Cinéma : Soul


Soul, le nouveau film d’animation de Pete Docter produit par Pixar est sorti sur Disney +, dans l’attente de la réouverture des cinémas, le 25 décembre dernier. Une nouvelle fois, le réalisateur de Vice-versa illustre le fonctionnement de l’individu en proposant une allégorie du psychique. Ici, il traite du cheminement de nos âmes et de la perplexité de notre relation à nous même. Souvent présenté comme medium pour aborder le concept de mort avec les enfants, Soul est aussi le moyen, pour les adultes, de réfléchir à leur manière de vivre. Tout commence dans un New York réaliste et bruyant. Joe Gardner, professeur de musique se rêvant grand jazzman pense enfin accomplir son rêve lorsqu’il succombe à une chute. Il se retrouve alors dans un lieu à la frontière entre la vie et la mort. Les âmes des personnes décédées forment les toutes jeunes à trouver la flamme qui les animera. Ainsi, “22” une jeune âme cynique et récalcitrante est confiée à Joe. Nous suivons alors ce duo original animé par des envies antagonistes : l’une souhaite à tout prix revenir sur terre, l’autre incapable de trouver ce que serait sa vocation, méprise le concept de “vie”. Soul questionne avec poésie et sensibilité notre rapport à l’existence. Il permet de donner un nouveau sens à l’impératif de “réussir sa vie” et de penser différemment l’accomplissement de soi.
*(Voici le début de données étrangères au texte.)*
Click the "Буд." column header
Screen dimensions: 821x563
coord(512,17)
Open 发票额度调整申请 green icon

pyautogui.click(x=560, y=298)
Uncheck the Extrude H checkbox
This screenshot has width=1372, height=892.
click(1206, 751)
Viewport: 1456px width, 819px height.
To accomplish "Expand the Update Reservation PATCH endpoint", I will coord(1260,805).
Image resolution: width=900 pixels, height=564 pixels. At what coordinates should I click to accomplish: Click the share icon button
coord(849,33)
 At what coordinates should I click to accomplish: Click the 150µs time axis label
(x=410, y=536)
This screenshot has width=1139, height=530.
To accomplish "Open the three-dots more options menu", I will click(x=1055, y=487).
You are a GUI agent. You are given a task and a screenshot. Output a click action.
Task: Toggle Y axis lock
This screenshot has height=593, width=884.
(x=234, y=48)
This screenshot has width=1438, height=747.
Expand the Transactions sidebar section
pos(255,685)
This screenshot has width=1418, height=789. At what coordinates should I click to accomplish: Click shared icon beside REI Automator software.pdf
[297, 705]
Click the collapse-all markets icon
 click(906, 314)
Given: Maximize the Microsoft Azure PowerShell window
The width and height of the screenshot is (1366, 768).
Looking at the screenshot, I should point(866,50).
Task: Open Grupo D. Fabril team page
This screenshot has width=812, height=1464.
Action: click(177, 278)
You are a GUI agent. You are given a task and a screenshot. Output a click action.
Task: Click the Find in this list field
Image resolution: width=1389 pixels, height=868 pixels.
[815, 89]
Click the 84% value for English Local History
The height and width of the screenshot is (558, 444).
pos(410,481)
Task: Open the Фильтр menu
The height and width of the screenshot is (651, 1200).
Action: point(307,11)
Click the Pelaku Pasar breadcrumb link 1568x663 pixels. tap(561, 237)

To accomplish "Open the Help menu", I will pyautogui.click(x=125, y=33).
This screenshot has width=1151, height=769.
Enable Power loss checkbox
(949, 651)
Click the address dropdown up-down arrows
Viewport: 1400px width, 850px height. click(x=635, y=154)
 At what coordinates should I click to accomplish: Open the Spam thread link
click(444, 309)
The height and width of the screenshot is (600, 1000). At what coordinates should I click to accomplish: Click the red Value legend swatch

D’une grande prouesse esthétique, il oscille entre décors réalistes et paysages métaphysiques peuplés de personnages abstraits, esquissés finement. Ainsi, les concepts sont matérialisés et deviennent des personnages à part entière. A eux tous, ils composent la mélodie de ce film ancré dans un univers jazzy. C’est un nouveau monde que crée Soul, un monde drôle et émouvant permettant de prendre du recul sur le nôtre.